- **Instructions to follow**:
A bare number is all that is needed: how many lines below contain the string "computer"?

Material provided below:

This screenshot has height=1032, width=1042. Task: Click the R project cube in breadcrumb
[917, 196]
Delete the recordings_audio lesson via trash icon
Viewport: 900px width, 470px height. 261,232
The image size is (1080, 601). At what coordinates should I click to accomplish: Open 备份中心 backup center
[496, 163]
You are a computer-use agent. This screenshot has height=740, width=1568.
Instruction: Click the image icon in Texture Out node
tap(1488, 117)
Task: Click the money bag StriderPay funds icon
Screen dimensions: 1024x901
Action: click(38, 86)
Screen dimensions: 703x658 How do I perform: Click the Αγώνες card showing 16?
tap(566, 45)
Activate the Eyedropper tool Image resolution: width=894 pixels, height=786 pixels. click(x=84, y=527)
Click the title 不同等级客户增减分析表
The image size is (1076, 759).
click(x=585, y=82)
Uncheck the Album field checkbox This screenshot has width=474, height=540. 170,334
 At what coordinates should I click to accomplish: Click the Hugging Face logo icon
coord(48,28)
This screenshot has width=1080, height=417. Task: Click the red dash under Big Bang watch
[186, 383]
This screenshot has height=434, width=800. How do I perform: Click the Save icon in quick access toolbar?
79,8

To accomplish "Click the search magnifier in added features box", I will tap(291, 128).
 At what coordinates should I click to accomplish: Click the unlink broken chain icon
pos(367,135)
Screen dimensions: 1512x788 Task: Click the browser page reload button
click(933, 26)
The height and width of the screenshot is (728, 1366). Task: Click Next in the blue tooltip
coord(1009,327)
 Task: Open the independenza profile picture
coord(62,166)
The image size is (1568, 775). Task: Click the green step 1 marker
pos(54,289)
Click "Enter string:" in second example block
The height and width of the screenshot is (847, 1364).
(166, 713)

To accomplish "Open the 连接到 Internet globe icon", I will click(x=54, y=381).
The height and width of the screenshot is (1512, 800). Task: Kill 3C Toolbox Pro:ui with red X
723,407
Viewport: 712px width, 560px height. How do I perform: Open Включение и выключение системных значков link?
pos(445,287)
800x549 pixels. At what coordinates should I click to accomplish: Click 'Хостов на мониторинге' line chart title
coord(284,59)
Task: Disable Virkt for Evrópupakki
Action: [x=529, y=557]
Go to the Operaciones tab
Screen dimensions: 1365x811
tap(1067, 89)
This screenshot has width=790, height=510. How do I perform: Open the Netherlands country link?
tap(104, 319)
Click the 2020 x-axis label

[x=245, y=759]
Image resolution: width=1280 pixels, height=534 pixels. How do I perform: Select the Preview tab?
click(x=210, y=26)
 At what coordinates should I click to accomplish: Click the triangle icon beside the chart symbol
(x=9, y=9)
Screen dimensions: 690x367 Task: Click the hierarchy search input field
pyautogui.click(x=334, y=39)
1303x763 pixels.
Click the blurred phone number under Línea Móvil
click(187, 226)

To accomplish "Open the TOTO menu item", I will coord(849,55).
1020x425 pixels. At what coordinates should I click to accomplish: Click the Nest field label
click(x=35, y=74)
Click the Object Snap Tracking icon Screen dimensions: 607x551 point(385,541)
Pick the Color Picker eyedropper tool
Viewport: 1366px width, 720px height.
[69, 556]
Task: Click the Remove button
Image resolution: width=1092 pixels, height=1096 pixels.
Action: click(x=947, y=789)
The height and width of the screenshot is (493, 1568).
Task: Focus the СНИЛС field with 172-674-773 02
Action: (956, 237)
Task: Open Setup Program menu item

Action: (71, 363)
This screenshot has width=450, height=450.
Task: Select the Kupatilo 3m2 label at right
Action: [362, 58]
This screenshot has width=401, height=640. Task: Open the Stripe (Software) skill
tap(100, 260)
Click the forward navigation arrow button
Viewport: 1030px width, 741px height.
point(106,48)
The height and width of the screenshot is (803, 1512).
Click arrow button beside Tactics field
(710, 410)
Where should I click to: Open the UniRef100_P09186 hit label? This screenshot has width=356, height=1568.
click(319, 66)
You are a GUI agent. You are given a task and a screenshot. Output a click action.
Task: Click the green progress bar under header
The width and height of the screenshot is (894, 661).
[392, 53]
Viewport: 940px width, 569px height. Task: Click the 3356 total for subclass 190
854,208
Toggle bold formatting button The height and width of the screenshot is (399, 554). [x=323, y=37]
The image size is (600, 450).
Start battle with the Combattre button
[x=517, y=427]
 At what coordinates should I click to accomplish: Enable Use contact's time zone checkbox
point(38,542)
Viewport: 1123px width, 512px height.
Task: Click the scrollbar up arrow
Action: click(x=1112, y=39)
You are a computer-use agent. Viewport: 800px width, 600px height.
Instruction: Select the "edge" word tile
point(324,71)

End of Material provided.

- **Expected answer**:
2